Wilsonville Community Development Director Nancy Kraushaar feels a tinge of trepidation when she bikes up the imposing dip on Boeckman Road near Canyon Creek Road.
She worries about a car recklessly speeding by while unable to see her under the apex or an animal racing across the street at an inopportune moment.
"It's really kind of a barrier," Kraushaar said.
But due to a project to fund a bridge on the Boeckman Road 'dip' that would flatten the slope and allow for a more navigable experience for all modes of transportation, Kraushaar's nervous trips may only last for a few more years.
The City of WIlsonville is proposing the addition of an amendment to the Year 2000 Urban Renewal Plan to extend the taxing district for three years and add $14 million to its indebtedness in order to build a bridge. "
"We've analyzed a few different financing options and the most viable for us was to use the Year 2000 Urban Renewal area to pay for this bridge," Wilsonville Economic Development Manager Jordan Vance said at an open house for the project Wednesday, Jan. 17. "So by increasing the maximum indebtedness by $14 million dollars, it increases the life of the urban renewal district and it allows us to pay for this project."
The plan would include the bridge's construction, adding pedestrian and bicycle infrastructure, widening the roadway as well as removing a culvert and adding a natural stream and wildlife passage under the bridge. Planners must attain concurrence from related tax districts such as Clackamas County and have already received agreement from the Wilsonville-West Linn School District. After the City receives the go-head, a public hearing for the amendment and, potentially, a resolution to pass the amendment could then take place in the council chambers February 22. If passed, the project is projected to take 12-to-24 months to design and construction will occur within three to five years.
"The project's important because it's not safe right now. It's not up to our current urban design standards.
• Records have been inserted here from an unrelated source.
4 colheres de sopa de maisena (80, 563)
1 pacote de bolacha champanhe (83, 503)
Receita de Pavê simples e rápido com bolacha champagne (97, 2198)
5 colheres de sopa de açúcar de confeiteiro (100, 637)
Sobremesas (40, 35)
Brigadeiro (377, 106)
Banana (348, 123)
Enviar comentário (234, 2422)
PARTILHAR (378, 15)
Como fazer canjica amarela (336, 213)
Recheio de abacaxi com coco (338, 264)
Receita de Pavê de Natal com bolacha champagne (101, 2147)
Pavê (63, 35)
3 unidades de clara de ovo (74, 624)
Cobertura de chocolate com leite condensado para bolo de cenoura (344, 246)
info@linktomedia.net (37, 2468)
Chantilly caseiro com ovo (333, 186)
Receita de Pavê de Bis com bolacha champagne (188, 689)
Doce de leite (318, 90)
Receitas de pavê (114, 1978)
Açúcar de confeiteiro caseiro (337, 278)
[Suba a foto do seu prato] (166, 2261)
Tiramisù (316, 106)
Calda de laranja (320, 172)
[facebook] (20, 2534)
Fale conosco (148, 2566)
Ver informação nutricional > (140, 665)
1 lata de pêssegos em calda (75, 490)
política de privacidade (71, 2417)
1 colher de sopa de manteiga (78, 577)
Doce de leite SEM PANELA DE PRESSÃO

There's a steep, vertical slope," Vance said at the open house. "It's also not multimodal so it's not accessible to bikers and pedestrians."
In Wilsonville urban renewal districts such as the Year 2000 Urban Renewal District, Coffee Creek Industrial Area and the West Side Urban Renewal District, the City places the extra tax money garnered from increases in assessed property valuations from a "frozen base" into the urban renewal fund. Then they use that money for City projects.
City of Wilsonville Finance Director Susan Cole says using the urban renewal money for the Boeckman Bridge project frees up money for other projects.
"The City has a number of roads that would need further connection. We just finished Kinsman Road. There's a number of streets that need to be connected and widened," Cole said. "That's what we use our transportation system development charge for and so by using urban renewal on this one we don't have to use system development charges for this — meaning we have more money to make those other road connections throughout the city."
Wilsonville staff says the current "dip" includes vertical grades that do not comply with American Association of State Highway and Transportation guidelines.
And since Boeckman Road is close to the soon to be developed Frog Pond West area, it will become a more important thoroughfare.
"It's going to become an increasingly important connection for Frog Pond once the Frog Pond residential area builds out in the northeastern quadrant of Wilsonville," Vance said.
Some attendees of the open house raised concerns about the negative impacts of bridge construction.
The City will hire a consultant as well as a bridge construction contractor to help mitigate road closure time.
"Sometimes you can build half the bridge and then keep half the road open and then build the other half and move the traffic over. That's just an idea for how we could minimize the road closure time but we will need to close it for some period of time. I just don't know long," Kraushaar said.
Kraushaar says the City would also like to align the project with road renovations along Boeckman Road but may not be able to do so because they may have to wait for revenue sources to trickle in to accrue enough money to pay for the separate Boeckman Road renovations.
"It's important for the public to know that we know it's a really complex project and there's going to be many different needs that we need to balance," Kraushaar said.
Kraushaar also says the wildlife passage will remove potential hazards associated with animals crossing the road and the stream will provide an easier pathway for fish.
"And the other thing is for the wildlife crossing right now, they can't get through the culvert. They have to cross the road, which can be dangerous for animals and humans. And so there will be wildlife passage underneath the bridge," she said. "The culvert removal will return it to more of a natural stream state."